Data extracts:
§ §

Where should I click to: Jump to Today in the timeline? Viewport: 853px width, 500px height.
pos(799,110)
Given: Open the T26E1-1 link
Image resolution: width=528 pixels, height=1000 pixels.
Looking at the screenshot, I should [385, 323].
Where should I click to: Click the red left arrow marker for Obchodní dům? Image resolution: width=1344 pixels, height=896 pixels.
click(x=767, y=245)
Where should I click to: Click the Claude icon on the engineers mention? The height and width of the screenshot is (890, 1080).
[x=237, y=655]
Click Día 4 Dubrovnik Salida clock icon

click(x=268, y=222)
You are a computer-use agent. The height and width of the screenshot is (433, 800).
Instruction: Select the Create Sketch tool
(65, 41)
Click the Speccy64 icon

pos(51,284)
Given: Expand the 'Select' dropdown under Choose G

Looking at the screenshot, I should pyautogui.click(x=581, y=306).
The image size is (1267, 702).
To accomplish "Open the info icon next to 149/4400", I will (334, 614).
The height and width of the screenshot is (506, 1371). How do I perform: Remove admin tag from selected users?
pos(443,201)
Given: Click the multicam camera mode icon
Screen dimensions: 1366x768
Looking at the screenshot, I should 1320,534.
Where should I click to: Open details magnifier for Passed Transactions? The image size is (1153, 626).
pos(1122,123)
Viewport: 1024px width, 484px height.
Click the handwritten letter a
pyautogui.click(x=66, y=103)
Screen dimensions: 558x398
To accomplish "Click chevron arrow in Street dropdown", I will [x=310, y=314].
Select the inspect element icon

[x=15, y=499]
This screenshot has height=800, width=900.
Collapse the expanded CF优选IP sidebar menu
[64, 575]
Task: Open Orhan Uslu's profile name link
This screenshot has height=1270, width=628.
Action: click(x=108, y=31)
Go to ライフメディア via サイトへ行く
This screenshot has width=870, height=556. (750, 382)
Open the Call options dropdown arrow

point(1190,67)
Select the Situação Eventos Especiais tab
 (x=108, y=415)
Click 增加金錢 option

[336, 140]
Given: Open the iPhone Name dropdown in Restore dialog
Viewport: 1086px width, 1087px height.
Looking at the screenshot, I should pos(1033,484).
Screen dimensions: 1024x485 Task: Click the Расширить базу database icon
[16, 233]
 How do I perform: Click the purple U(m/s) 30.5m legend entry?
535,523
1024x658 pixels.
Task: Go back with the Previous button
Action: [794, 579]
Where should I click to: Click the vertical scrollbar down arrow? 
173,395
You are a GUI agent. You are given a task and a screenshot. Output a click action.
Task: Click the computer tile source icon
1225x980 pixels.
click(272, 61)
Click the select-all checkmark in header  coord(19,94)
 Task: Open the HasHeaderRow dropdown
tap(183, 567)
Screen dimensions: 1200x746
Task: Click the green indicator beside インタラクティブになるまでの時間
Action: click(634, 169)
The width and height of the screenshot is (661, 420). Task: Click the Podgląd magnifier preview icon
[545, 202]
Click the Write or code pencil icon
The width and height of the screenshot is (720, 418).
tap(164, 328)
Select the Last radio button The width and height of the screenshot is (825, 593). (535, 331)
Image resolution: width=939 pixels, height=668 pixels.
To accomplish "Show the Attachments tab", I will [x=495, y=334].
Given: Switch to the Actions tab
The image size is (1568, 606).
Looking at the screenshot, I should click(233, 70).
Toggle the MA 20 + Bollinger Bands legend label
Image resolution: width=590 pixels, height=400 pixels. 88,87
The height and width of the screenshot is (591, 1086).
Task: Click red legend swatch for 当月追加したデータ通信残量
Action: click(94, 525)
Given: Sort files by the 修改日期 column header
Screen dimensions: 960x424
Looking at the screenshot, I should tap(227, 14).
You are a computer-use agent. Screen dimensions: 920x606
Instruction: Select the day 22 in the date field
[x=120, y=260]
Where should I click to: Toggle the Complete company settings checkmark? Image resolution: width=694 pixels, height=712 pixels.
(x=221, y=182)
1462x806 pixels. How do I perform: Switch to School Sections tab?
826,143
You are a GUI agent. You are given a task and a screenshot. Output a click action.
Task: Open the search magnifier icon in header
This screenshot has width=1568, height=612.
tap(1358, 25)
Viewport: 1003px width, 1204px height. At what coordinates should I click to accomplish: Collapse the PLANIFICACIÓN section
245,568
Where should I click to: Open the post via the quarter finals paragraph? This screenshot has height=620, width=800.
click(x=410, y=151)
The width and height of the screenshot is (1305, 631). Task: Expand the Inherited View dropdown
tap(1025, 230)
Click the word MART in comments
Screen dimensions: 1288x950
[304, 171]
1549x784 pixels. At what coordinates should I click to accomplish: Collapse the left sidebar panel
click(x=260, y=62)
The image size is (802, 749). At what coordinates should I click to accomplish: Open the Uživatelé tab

§ §

Work task: Copy out each entry precisely. Leave nothing out.

Task output:
Where should I click to: Jump to Today in the timeline? Viewport: 853px width, 500px height.
pos(799,110)
Given: Open the T26E1-1 link
Image resolution: width=528 pixels, height=1000 pixels.
Looking at the screenshot, I should [385, 323].
Where should I click to: Click the red left arrow marker for Obchodní dům? Image resolution: width=1344 pixels, height=896 pixels.
click(x=767, y=245)
Where should I click to: Click the Claude icon on the engineers mention? The height and width of the screenshot is (890, 1080).
[x=237, y=655]
Click Día 4 Dubrovnik Salida clock icon

click(x=268, y=222)
You are a computer-use agent. The height and width of the screenshot is (433, 800).
Instruction: Select the Create Sketch tool
(65, 41)
Click the Speccy64 icon

pos(51,284)
Given: Expand the 'Select' dropdown under Choose G

Looking at the screenshot, I should pyautogui.click(x=581, y=306).
The image size is (1267, 702).
To accomplish "Open the info icon next to 149/4400", I will (334, 614).
The height and width of the screenshot is (506, 1371). How do I perform: Remove admin tag from selected users?
pos(443,201)
Given: Click the multicam camera mode icon
Screen dimensions: 1366x768
Looking at the screenshot, I should 1320,534.
Where should I click to: Open details magnifier for Passed Transactions? The image size is (1153, 626).
pos(1122,123)
Viewport: 1024px width, 484px height.
Click the handwritten letter a
pyautogui.click(x=66, y=103)
Screen dimensions: 558x398
To accomplish "Click chevron arrow in Street dropdown", I will [x=310, y=314].
Select the inspect element icon

[x=15, y=499]
This screenshot has height=800, width=900.
Collapse the expanded CF优选IP sidebar menu
[64, 575]
Task: Open Orhan Uslu's profile name link
This screenshot has height=1270, width=628.
Action: click(x=108, y=31)
Go to ライフメディア via サイトへ行く
This screenshot has width=870, height=556. (750, 382)
Open the Call options dropdown arrow

point(1190,67)
Select the Situação Eventos Especiais tab
 (x=108, y=415)
Click 增加金錢 option

[336, 140]
Given: Open the iPhone Name dropdown in Restore dialog
Viewport: 1086px width, 1087px height.
Looking at the screenshot, I should pos(1033,484).
Screen dimensions: 1024x485 Task: Click the Расширить базу database icon
[16, 233]
 How do I perform: Click the purple U(m/s) 30.5m legend entry?
535,523
1024x658 pixels.
Task: Go back with the Previous button
Action: [794, 579]
Where should I click to: Click the vertical scrollbar down arrow? 
173,395
You are a GUI agent. You are given a task and a screenshot. Output a click action.
Task: Click the computer tile source icon
1225x980 pixels.
click(272, 61)
Click the select-all checkmark in header  coord(19,94)
 Task: Open the HasHeaderRow dropdown
tap(183, 567)
Screen dimensions: 1200x746
Task: Click the green indicator beside インタラクティブになるまでの時間
Action: click(634, 169)
The width and height of the screenshot is (661, 420). Task: Click the Podgląd magnifier preview icon
[545, 202]
Click the Write or code pencil icon
The width and height of the screenshot is (720, 418).
tap(164, 328)
Select the Last radio button The width and height of the screenshot is (825, 593). (535, 331)
Image resolution: width=939 pixels, height=668 pixels.
To accomplish "Show the Attachments tab", I will [x=495, y=334].
Given: Switch to the Actions tab
The image size is (1568, 606).
Looking at the screenshot, I should click(233, 70).
Toggle the MA 20 + Bollinger Bands legend label
Image resolution: width=590 pixels, height=400 pixels. 88,87
The height and width of the screenshot is (591, 1086).
Task: Click red legend swatch for 当月追加したデータ通信残量
Action: click(94, 525)
Given: Sort files by the 修改日期 column header
Screen dimensions: 960x424
Looking at the screenshot, I should tap(227, 14).
You are a computer-use agent. Screen dimensions: 920x606
Instruction: Select the day 22 in the date field
[x=120, y=260]
Where should I click to: Toggle the Complete company settings checkmark? Image resolution: width=694 pixels, height=712 pixels.
(x=221, y=182)
1462x806 pixels. How do I perform: Switch to School Sections tab?
826,143
You are a GUI agent. You are given a task and a screenshot. Output a click action.
Task: Open the search magnifier icon in header
This screenshot has width=1568, height=612.
tap(1358, 25)
Viewport: 1003px width, 1204px height. At what coordinates should I click to accomplish: Collapse the PLANIFICACIÓN section
245,568
Where should I click to: Open the post via the quarter finals paragraph? This screenshot has height=620, width=800.
click(x=410, y=151)
The width and height of the screenshot is (1305, 631). Task: Expand the Inherited View dropdown
tap(1025, 230)
Click the word MART in comments
Screen dimensions: 1288x950
[304, 171]
1549x784 pixels. At what coordinates should I click to accomplish: Collapse the left sidebar panel
click(x=260, y=62)
The image size is (802, 749). At what coordinates should I click to accomplish: Open the Uživatelé tab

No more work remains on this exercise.